(Your goal) Repeat, exactly as written, all of the entries, but not their pictures.

(Records provided)
Start of Block

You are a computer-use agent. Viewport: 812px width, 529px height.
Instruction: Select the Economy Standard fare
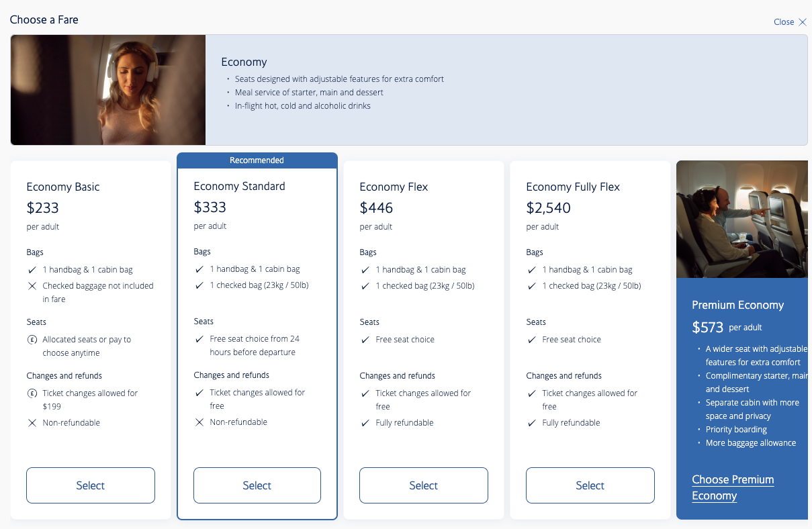(x=257, y=485)
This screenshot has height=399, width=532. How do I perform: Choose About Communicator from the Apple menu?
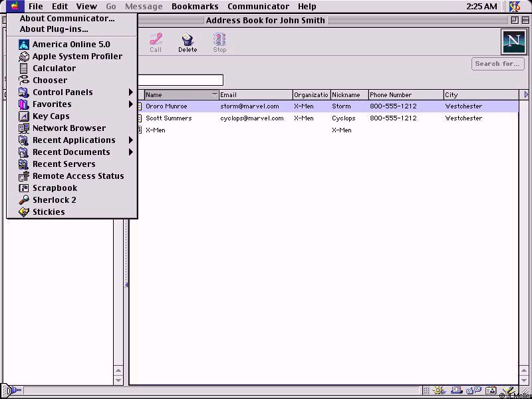[x=67, y=19]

End of Block

(Exercise answer)
You are a computer-use agent. Viewport: 812px width, 529px height.
Instruction: Select the Economy Standard fare
(x=257, y=485)
This screenshot has height=399, width=532. How do I perform: Choose About Communicator from the Apple menu?
[x=67, y=19]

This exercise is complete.